Abstract

Percutaneous coronary intervention (PCI) with drug-eluting stent (DES) and appropriate antiplatelet therapy is a standard therapeutic procedure for patients who develop ischemic heart events. While the incidence of restenosis with DES is much less than that with bare metal stents, additional PCI for in-stent restenosis or de novo lesions is still required for some patients in clinical practice. In the present study, we performed a retrospective medical chart review for assessing clinical risk factors associated with the additional PCI in DES-implanted patients.
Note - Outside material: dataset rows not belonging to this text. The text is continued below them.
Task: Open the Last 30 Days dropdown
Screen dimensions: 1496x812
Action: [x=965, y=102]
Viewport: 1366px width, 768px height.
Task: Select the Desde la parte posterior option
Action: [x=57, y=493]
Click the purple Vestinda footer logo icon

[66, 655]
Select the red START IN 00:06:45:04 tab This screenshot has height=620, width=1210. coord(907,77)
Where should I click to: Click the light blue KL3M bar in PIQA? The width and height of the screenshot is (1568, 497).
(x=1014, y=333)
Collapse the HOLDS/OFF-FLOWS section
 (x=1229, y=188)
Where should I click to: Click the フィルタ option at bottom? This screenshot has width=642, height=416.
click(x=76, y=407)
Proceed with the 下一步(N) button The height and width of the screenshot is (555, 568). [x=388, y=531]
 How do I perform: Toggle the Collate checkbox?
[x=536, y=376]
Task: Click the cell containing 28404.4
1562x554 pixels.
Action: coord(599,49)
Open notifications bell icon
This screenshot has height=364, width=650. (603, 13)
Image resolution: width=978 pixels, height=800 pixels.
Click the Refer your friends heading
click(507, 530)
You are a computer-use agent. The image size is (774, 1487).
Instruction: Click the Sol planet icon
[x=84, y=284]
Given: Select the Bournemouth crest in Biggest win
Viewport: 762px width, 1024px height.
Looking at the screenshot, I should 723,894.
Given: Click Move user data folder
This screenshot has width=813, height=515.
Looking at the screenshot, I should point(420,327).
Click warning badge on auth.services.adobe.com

Among 358 DESimplanted patients, 143 required additional PCI (75 in-stent restenosis in 75 and 82 de novo lesions) from 6 to 12 months after PCI. Logistic regression analysis revealed that female, multiple stenosis (double/triple vessels) and HbA1c at PCI are significant variables for predicting secondary PCI with odds ratios [95% confidence intervals] of 0.46 [0.25 to 0.85] (relative to male), 2.3/3.6 [1.2 to 4.4/1.9 to 6.8] (relative to single vessel disease) and 1.2 [1.0 to 1.4] (per 1% increment), respectively. When analysis was performed for in-stent restenosis and de novo lesion, separately, multiple stenosis was a significant risk factor for both groups. Interestingly, intensive blood glucose management after PCI was not associated with a significant reduction in the likelihood of additional PCI in overall patients as well as a subgroup of diabetic patients with inappropriate glycemic control (HbA1c ≥6.5%). We concluded that the management of HbA1c in high-risk patients of coronary diseases is the sole modifiable risk factor for reducing the incidence of additional PCI after DES stenting.